私の仲間には、他に無口ででかくてかなり怖い人間も、身長が高くてがさつで兄貴肌の人間も、可愛らしい顔をしながら何故か断層を好む人間も、全く普通の容姿をしながらもかなり頭の良い人間も居たのだが。って、まともな奴が一人も居ない。最後の普通も、探究心の前には普通ではなかったし……。
「容姿といえば、アンも可愛いけど口は悪いよね」
「ほっとけ。っていうか、いつから私の話になったんだ!?」
「今さっき。ほら、アンの話もしておかないと、フェアじゃないしね。いいじゃない、それくらい。アンの容姿をしっかり褒めている訳だし」
「どこをどう間違ったら、今のが褒め言葉になるんだか……」
私の呆れ顔には慣れっこになっているラベンダーの頭を軽く叩く。中身が空っぽではないという事は知っているが、知識が偏りすぎている気がする。この半分くらいが「常識」であれば、私もここまで苦労する事は無かったのに。残念な気持ちでいっぱいだ。
うん? なんか、手に温かい物が触れている。それがラクアの手だと気づくのに少し時間が言った。どうして、私はラクアと手を繋いでいるんだろう。
「どうしたの? ラクア」
私が聞いても、答えようとしない。そっぽ向いてしまい、どうやら唇がとんがってしまっているようだ。こういう拗ね方は、小さい子の特権だな。
「ああ、きっと嫉妬しちゃったんでしょ。可愛いねえ」
ラクアに頭の悪そうな笑いを浮かべた顔を近づけてきたラベンダーを殴りつけ、しゃがみ込む。視線を合わせようとするものの、意固地になっているラクアには勝てない。
「こら。何かあるなら、言いなさい」
まだ言いづらそうにしているラクアの頭を軽く撫でてやる。すると、やっと彼はこっちを見てくれた。
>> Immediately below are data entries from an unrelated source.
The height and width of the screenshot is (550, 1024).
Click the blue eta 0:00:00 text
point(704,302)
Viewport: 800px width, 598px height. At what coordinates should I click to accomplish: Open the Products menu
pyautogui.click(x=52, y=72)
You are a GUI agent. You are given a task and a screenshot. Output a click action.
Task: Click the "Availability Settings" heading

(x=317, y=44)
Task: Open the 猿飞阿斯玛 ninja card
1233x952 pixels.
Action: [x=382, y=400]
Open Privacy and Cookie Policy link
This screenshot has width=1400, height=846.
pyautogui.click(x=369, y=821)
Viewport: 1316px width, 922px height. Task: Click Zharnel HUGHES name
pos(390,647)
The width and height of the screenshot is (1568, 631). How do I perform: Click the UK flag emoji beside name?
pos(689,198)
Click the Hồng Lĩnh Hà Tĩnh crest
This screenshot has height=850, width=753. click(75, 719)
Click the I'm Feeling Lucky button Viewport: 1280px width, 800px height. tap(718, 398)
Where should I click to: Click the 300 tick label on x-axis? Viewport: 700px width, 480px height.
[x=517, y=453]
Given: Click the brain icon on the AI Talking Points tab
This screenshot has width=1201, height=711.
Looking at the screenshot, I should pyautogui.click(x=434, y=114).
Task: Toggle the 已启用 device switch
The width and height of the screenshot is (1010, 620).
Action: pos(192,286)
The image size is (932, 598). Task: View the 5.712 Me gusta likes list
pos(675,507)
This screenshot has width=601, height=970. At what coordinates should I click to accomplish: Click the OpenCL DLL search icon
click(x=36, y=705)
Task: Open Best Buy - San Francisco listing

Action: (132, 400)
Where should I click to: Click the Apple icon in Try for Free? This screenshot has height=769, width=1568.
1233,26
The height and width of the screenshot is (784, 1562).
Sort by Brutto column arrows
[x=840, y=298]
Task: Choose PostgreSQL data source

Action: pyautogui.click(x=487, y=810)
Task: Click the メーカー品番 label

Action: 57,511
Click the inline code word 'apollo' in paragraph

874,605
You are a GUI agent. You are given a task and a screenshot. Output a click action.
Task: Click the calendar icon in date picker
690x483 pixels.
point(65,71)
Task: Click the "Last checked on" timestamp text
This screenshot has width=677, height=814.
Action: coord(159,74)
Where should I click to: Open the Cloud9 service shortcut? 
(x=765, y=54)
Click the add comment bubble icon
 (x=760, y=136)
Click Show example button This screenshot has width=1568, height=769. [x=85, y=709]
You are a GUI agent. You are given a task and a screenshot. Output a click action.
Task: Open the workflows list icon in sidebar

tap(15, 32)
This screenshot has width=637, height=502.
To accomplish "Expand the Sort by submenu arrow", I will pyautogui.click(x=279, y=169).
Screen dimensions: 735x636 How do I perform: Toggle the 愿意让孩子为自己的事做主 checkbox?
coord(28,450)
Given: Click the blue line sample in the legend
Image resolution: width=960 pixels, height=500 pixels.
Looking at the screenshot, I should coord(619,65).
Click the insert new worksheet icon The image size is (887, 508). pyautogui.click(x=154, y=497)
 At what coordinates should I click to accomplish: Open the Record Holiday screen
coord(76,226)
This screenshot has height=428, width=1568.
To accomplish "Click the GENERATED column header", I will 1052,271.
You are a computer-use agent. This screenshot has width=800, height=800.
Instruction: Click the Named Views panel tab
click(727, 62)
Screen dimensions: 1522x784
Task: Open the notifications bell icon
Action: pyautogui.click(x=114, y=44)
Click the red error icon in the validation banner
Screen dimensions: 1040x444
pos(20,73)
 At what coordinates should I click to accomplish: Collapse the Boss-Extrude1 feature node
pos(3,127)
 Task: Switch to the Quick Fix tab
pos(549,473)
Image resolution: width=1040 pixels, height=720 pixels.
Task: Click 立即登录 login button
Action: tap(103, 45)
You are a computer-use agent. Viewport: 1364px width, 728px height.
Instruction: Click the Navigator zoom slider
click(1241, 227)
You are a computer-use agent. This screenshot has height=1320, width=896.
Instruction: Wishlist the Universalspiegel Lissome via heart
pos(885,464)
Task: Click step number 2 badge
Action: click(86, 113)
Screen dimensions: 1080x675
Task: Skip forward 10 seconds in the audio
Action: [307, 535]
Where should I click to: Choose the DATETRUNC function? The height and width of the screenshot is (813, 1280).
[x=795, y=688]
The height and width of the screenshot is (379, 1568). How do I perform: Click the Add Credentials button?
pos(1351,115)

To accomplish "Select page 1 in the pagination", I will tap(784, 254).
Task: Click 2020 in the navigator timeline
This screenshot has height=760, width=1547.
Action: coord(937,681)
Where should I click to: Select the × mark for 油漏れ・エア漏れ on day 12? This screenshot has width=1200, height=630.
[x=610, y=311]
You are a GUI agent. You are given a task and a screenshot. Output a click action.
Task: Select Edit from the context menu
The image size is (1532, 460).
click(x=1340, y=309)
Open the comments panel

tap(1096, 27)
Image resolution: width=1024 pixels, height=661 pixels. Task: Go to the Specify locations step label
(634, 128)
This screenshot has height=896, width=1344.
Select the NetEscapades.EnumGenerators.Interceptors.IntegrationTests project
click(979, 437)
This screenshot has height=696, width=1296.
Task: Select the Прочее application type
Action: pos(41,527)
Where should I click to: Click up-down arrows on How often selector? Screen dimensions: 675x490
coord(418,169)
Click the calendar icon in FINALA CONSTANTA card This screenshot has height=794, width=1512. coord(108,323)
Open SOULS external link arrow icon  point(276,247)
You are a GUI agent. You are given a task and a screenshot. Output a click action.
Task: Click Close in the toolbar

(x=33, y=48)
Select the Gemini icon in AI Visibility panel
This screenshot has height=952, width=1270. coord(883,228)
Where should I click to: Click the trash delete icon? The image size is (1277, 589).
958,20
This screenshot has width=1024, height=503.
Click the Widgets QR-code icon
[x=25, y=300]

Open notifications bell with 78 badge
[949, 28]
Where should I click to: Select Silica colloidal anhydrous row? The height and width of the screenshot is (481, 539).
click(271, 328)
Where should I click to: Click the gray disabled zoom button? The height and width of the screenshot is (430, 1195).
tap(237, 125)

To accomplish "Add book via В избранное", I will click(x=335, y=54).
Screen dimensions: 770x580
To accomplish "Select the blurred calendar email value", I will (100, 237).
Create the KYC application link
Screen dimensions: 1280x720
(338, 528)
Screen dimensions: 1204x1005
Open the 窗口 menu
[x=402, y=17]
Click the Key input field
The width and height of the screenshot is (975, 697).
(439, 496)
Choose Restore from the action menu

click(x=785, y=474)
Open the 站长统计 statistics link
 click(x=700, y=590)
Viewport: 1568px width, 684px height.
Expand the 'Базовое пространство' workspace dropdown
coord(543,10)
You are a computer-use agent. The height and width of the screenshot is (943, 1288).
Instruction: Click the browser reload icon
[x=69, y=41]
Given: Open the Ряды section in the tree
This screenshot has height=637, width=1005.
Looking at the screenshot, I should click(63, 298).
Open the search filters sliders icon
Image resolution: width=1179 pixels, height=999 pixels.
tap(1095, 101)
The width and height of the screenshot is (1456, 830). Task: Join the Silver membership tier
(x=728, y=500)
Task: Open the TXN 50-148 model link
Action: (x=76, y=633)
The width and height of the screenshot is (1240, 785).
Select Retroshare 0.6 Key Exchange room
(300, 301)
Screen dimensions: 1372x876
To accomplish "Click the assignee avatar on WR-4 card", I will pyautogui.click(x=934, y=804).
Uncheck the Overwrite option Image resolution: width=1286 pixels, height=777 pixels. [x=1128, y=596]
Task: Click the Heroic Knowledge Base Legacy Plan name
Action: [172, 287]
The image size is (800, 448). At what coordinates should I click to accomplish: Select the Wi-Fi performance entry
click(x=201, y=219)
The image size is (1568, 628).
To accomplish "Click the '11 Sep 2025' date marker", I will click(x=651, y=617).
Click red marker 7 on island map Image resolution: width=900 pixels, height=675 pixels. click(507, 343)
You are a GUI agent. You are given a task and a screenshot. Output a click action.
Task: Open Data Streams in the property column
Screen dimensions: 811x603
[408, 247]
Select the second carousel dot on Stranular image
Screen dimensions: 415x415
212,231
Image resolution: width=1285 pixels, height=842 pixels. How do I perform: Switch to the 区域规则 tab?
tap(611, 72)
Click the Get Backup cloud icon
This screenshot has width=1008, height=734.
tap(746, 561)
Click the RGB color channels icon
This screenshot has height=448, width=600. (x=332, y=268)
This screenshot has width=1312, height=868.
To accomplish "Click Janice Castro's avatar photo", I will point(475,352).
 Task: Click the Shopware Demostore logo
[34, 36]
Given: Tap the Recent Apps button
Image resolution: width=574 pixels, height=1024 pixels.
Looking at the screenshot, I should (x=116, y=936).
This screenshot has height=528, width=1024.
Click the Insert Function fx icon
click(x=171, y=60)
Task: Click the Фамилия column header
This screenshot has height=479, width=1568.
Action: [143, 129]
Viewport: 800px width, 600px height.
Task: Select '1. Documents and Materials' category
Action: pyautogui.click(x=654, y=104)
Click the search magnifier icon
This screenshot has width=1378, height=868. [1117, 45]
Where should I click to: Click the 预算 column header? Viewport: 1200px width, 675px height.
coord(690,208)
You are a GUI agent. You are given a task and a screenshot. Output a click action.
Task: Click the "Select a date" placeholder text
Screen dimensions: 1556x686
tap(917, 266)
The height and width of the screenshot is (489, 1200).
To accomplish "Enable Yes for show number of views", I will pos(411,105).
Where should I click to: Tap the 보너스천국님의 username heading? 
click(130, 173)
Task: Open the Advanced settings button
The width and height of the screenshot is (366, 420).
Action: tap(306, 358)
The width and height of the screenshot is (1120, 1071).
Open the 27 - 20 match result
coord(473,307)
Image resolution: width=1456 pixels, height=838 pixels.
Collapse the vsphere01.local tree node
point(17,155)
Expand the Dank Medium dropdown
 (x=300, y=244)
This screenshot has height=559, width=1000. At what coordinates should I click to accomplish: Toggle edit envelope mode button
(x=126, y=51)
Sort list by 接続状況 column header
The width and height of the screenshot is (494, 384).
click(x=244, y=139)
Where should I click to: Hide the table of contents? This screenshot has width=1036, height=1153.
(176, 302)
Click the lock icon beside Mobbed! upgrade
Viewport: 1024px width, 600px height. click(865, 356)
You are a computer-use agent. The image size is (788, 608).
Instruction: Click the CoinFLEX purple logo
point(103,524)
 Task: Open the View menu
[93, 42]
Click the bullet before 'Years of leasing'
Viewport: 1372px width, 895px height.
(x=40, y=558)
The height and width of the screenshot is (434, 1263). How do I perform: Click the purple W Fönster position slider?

「……アンは、僕よりこの頭の悪そうな男の方が好きなの?」
「はいい?」
ラクアから飛び出してきた毒舌に私は驚いた。確かにけっこうすっぱりはっきり物を言う子だったけれども。悪魔だし、でも澄んだ青い目の子どもの容姿でこんなことを言われてしまっては……頭が真っ白になる。
「あらら、僕ってば結構嫌われちゃったみたいだね」
「それは当り前だろう、ワカメ頭」
「アンってば、ひっどー。その言葉、僕の頭蓋骨にぐっさり刺さっちゃったよ! 泣くよ!? 僕、泣いちゃうよ!?」
「うるさい、少し黙ってて。ちょっと、考えてるんだから邪魔しないで!」
馬鹿な昔馴染みを思考から強制的に追い出し、こちらを不安げに見つめているラクアの目とばっちり合ってしまう。
「ねえ、アン。答えてよー」
左腕を両手で持たれ、揺すられる。いくら体格差があるとはいえ、全体重を掛けられると非常に危ない。
「とにかく揺するのを止めなさい。それから、私は別にラクアとラベンダーを比べた事なんかないから」
「それって、どっちも好きじゃないってこと?」
なんでこんなややこしい事を聞かれているんだろうか。いきなり駄々っ子になったラクアに、私なりの返答を返す。
「どっちも、嫌いじゃない」
その答えに、ラクアは悲しげに笑った。
「……僕、嫌いじゃないくらいにしか、思われていなかったんだね」
止めてくれ。罪悪感にさいなまれるじゃないか!
くそ。そんな綺麗な青い瞳で見られるなんて……私には我慢出来ない!
「どっちも好きだよ、もう!」
投げやりに言ってやれば、ラクアは嬉しそうに笑った。
「ふふふ」
「おお、ラクア君はすごいねえ。アンにここまで言わせるとは!」
ラベンダーはいつかしっかり締めてやらないといけないらしい。昔から、ひ弱なラベンダーは私に勝てたことなど無く、一方的にぼこぼこにしてきた訳だが、今度は手加減してやらないから。どんなに謝っても、もう二度と調子に乗らないくらいまでやってやる!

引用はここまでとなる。